Ghislain Otis soutient que le travail des juges ne vise pas tant à « exhumer “ce qui était” selon la méthode des sciences sociales » qu’à « affirmer une valeur normative jugée cardinale ». Plus spécifiquement, ce travail serait guidé par « une idéologie néocoloniale » au nom de laquelle les juges chercheraient à promouvoir une redistribution des richesses et du pouvoir entre autochtones et allochtones qui ne remettrait pas en question les acquis essentiels de la colonisation (Otis). Je reconnais qu’il a en très grande partie raison. Abigail Eisenbert va encore plus loin en disant que le raisonnement de la Cour « n’a strictement rien à voir avec la culture » (ma traduction).

On me permettra cependant de retourner contre mes interlocuteurs l’argument qu’ils m’opposent. Je pense qu’on jette le bébé avec l’eau du bain si on limite l’impact du discours judiciaire aux seules finalités subreptices qu’il poursuit, si importantes soient-elles.

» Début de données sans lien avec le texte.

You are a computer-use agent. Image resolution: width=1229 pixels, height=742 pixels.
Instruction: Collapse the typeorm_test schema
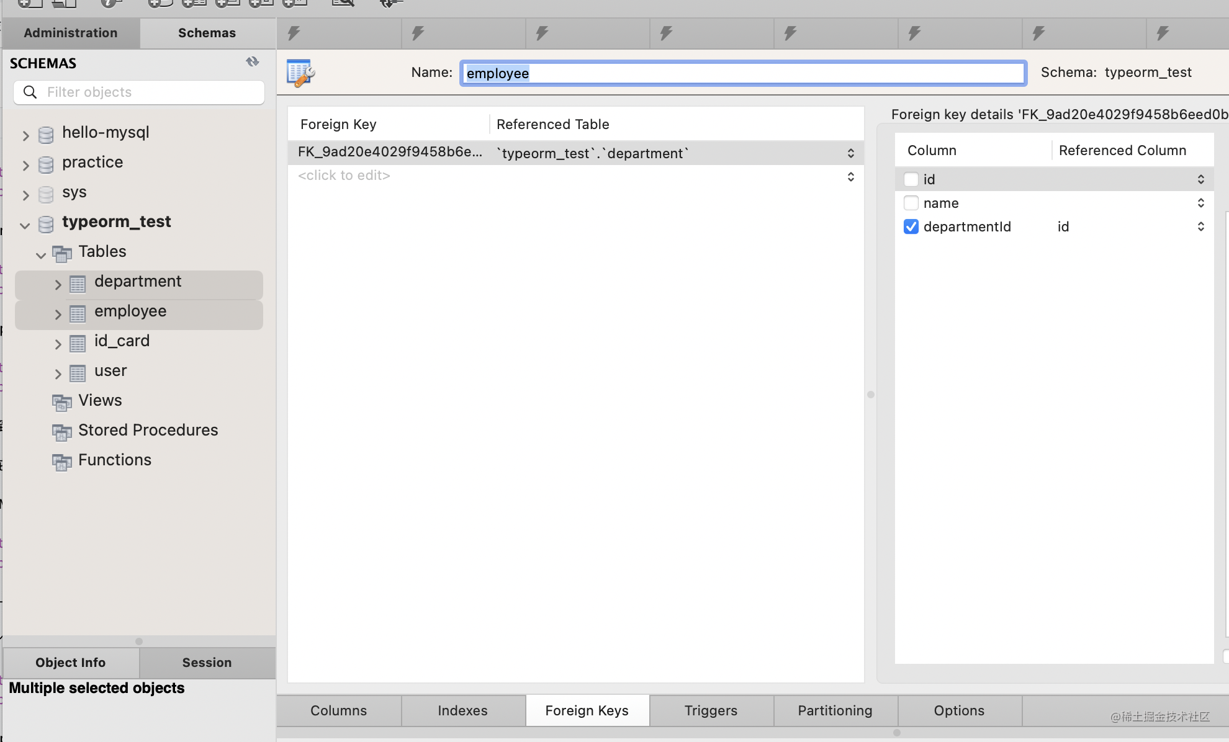click(25, 225)
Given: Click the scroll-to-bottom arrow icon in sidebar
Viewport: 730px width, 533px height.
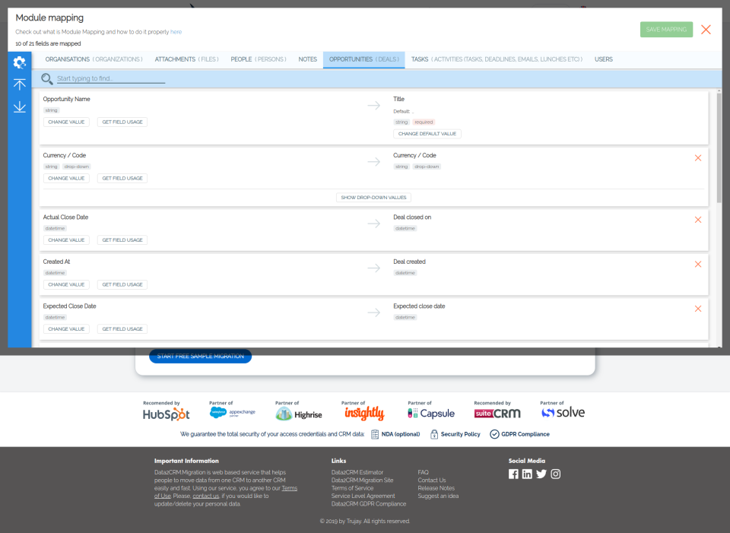Looking at the screenshot, I should click(x=19, y=106).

Il ne fait aucun doute que les justifications avancées importent tout autant que les résultats obtenus ou désirés, avouables ou inavouables. Le droit constitutionnel contribue à légitimer certains discours et à en discréditer d’autres. Pensons par exemple à l’indubitable impact qu’a eu le Renvoi sur la sécession du Québec (1998 2 R.C.S. 217) sur les discours dorénavant tenus par les autorités fédérales et québécoises.

Dire des décisions de la Cour suprême en matière autochtone qu’elles n’ont rien à voir avec la culture, comme le fait Abigail Eisenberg, est pour le moins stupéfiant et dérouterait un grand nombre d’auteurs, et non des moindres, qui en ont fait reproche aux juges. Il ne fait strictement aucun doute que la Cour justifie son raisonnement – néocolonial, si l’on veut – sur la base, du moins en partie, d’une réflexion sur l’identité autochtone. Elle appose donc un sceau de légitimité sur les discours qui réduisent la différence autochtone à sa dimension précolombienne. Je ne dis pas que d’autres discours ne sont pas possibles, mais que leur charge symbolique n’est pas la même.

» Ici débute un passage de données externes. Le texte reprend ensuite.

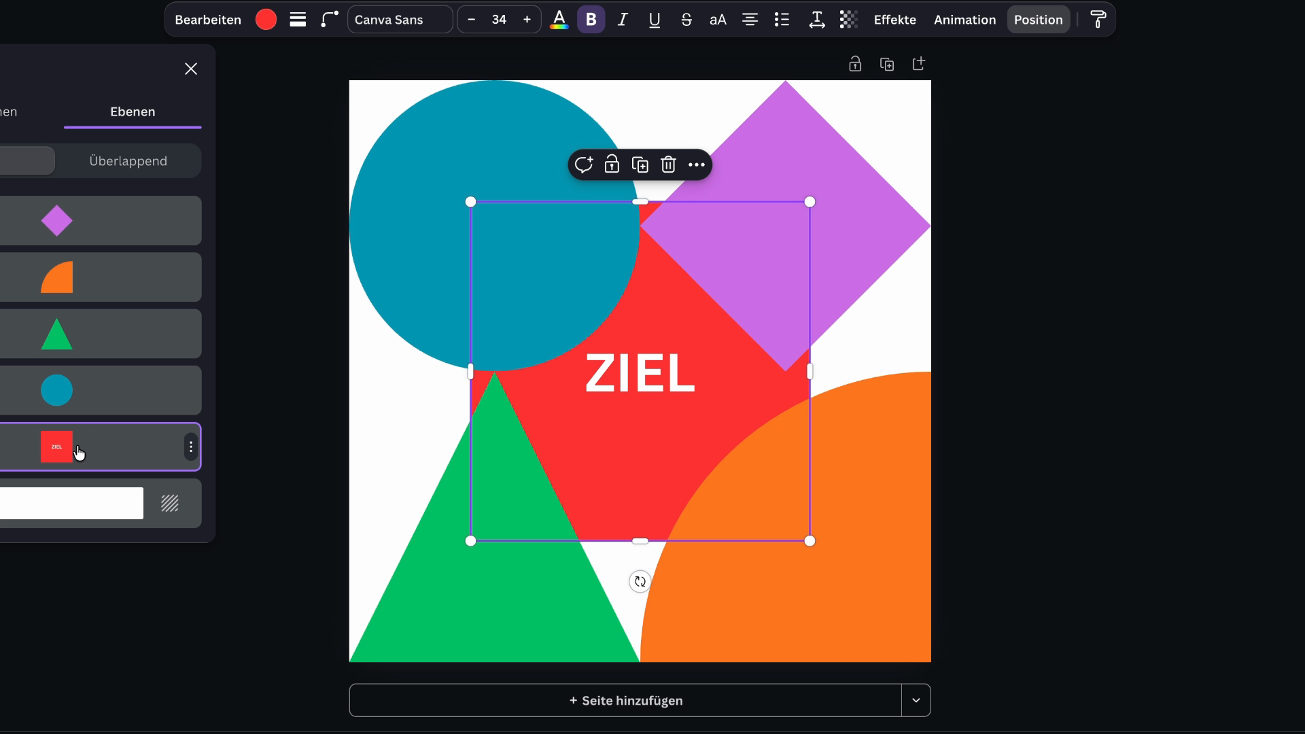The image size is (1305, 734).
Task: Open the text color picker
Action: coord(559,20)
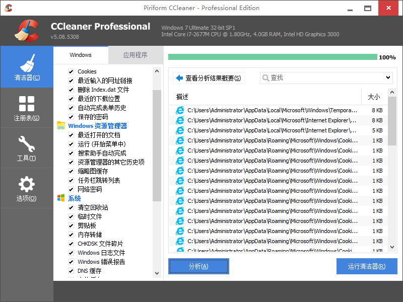Toggle the 清空回收站 checkbox
Screen dimensions: 403x302
point(71,207)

Peut-être, comme le dit Avigail Eisenberg, que la solution pourrait passer par une plus grande ouverture de la Cour à des discours plus sensés à propos de l’identité autochtone, et ce, par le moyen d’une meilleure consultation par exemple. C’est une avenue possible. Mais mon objection porte sur autre chose. J’estime qu’il est inapproprié – ou trop « risqué », pour faire écho à l’argumentaire d’Abigail Eisenberg – de faire dépendre le sort des autochtones d’une définition substantielle de leur identité dictée par le pouvoir judiciaire, aussi bien intentionné ou informé pourrait-il être. Je serais tout aussi irrité de voir la Cour suprême disséquer l’expression « société distincte » pour y trouver l’essence de ma « québécitude ». Je le répète : « Si la Cour avait préconisé une définition plus politique de la différence [autochtone], … le tracé des frontières entre pouvoirs autochtones et non autochtones aurait été nettement plus facile à réaliser. Il va de soi que cet exercice aurait lui aussi comporté sa part de difficulté, mais il s’agit là d’un type de délimitation que les tribunaux sont accoutumés à faire. »

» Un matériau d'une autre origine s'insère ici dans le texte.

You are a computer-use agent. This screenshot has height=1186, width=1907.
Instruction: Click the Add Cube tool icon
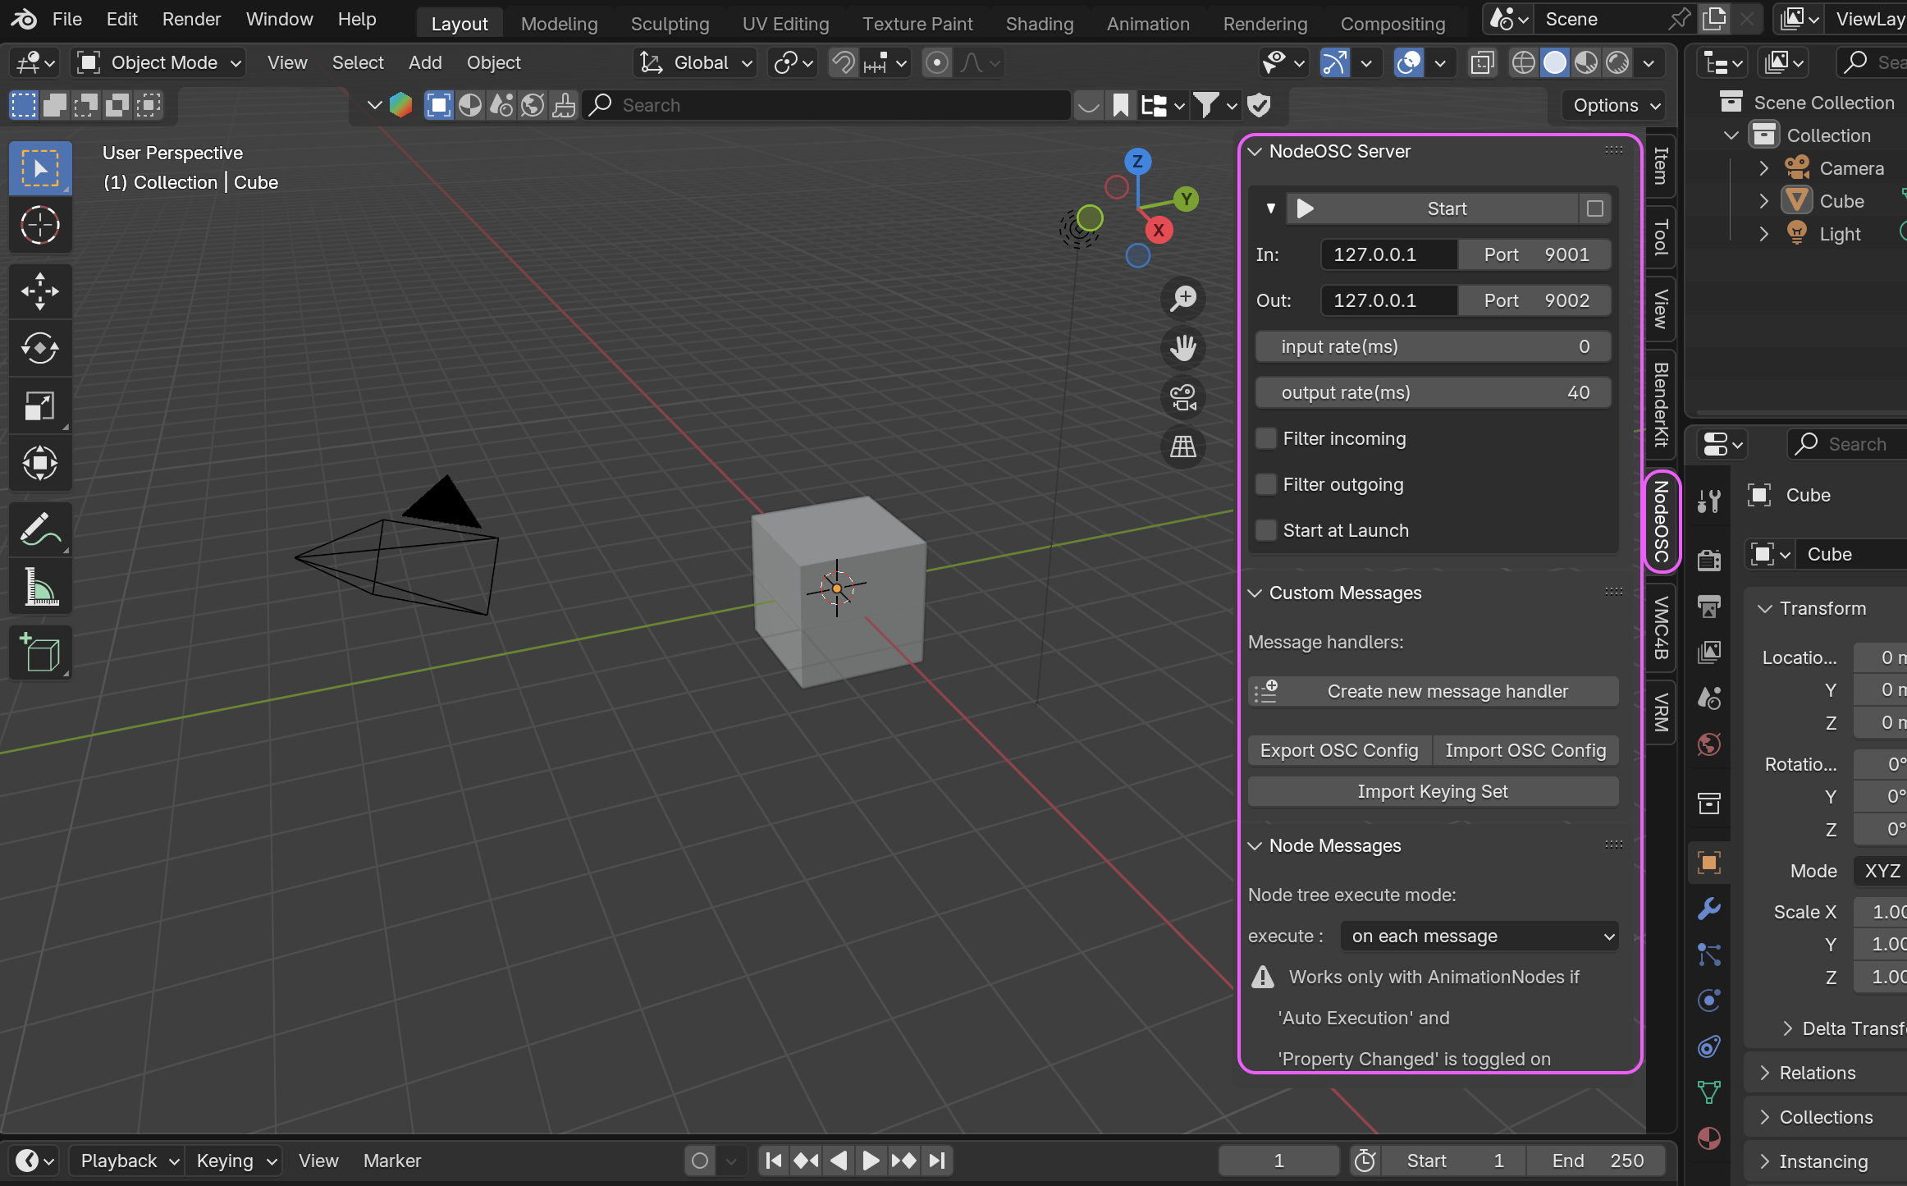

À tout prendre, je préfère l’honnêteté intellectuelle d’un juge Binnie qui, dans l’arrêt Mitchell (2001), délaissant l’alchimie identitaire prétorienne, a rejeté la demande des Mohawks en reconnaissant que la question en litige ne soulevait pas une question de fait, mais une question de droit (ibid. : 73). Mitchell fondait son droit de faire commerce sur sa qualité de « citoyen non pas du Canada, mais de la Confédération haudenosaunee » (ibid. : 137). Bref, la question était politique et non culturelle. Le juge a conclu que le droit réclamé était « incompatible avec les attributs historiques de la souveraineté canadienne » (ibid. : 163). On peut bien sûr contester cette décision, mais elle a tout de même le grand avantage de ne pas obliger les tribunaux à tenter d’épingler, comme sur le velours d’un présentoir de musée, la quintessence identitaire d’une communauté humaine.